Well, weeks after my trip to Disney — the rides, the churros, the vomiting and the tears — I found myself still mulling over this data privacy trade-off. Why do we make this trade? What are our reasons? Ultimately, people are willing to trade their data with companies like Disney for a couple of reasons.

What’s the worst that could happen?

First, humans are bad at discerning the value of their data. Personal data just appears out of nowhere, exhaust out of life’s tailpipe, so why not trade it for something small? I’m personally willing to hand over my own GPS location full time just so I have access to Angry Birds and a smartphone flashlight app.

Our brains evolved to assess trade-offs best in the face of immediate, physical needs and threats. Should I run from that predator? Absolutely. Unfortunately, we still have these same brains. That’s why the camel crickets in my crawl space make me flip out, but giving my kids’ data to Disney World feels perfectly acceptable.

Second, most of us feel that giving our data over to a private corporation, like Disney or Facebook or Google, has limited scope. They can only touch us in certain places (e.g., their parks, their websites). And what’s the worst those parks and websites are going to do? Market crap to us.

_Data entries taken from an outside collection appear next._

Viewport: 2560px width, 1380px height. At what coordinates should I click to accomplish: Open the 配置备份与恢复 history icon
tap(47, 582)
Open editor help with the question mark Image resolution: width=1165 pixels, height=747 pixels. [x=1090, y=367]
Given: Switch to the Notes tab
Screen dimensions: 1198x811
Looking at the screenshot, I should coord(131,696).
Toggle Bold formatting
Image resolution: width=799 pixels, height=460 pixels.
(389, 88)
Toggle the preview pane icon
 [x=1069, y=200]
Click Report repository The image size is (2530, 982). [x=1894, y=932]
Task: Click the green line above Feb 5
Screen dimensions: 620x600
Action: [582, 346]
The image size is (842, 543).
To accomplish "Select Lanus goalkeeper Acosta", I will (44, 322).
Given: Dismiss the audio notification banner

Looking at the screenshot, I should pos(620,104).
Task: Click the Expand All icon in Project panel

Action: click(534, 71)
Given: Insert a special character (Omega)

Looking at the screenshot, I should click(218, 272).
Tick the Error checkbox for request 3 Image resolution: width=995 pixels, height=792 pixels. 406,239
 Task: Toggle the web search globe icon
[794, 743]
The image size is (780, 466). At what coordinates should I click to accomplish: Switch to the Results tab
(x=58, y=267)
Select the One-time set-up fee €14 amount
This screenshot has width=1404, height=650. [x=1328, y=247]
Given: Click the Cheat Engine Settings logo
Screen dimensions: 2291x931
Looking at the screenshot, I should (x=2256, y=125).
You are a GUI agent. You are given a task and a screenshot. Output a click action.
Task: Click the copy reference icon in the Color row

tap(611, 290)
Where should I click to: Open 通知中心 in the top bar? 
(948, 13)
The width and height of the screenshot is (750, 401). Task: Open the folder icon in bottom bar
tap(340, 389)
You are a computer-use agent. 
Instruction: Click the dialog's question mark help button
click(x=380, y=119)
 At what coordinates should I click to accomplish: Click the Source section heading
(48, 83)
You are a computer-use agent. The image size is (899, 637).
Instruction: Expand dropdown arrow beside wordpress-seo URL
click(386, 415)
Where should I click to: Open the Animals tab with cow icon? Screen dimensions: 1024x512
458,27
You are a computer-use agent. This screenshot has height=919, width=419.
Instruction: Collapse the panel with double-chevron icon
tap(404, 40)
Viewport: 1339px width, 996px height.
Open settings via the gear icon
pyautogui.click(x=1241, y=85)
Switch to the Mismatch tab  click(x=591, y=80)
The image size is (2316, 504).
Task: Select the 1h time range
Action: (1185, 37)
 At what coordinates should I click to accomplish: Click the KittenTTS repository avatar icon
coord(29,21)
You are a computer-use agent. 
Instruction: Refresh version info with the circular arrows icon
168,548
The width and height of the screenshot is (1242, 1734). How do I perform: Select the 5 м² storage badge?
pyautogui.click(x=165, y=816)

Feels low risk. No big deal, because the power lies with me, the purchaser, to act. Right? Well, while they increase our happiness, these companies may be doing nothing short of destroying humanity as we know it.

Now, that’s an outrageous claim. But this is an opinion piece, so as Robert Redford put it so eloquently in Sneakers, “It’s my dime. I’ll ask the questions.”

John Foreman at MailChimp HQ. Source: Derrick Harris

John Foreman at MailChimp HQ. Source: Derrick Harris

Hacking our decisions using data

While advertisers have for a long time been making emotional appeals for our dollars, now they can bring our personal data to bear on the problem. We can think of advances in ad targeting as increases in image resolution.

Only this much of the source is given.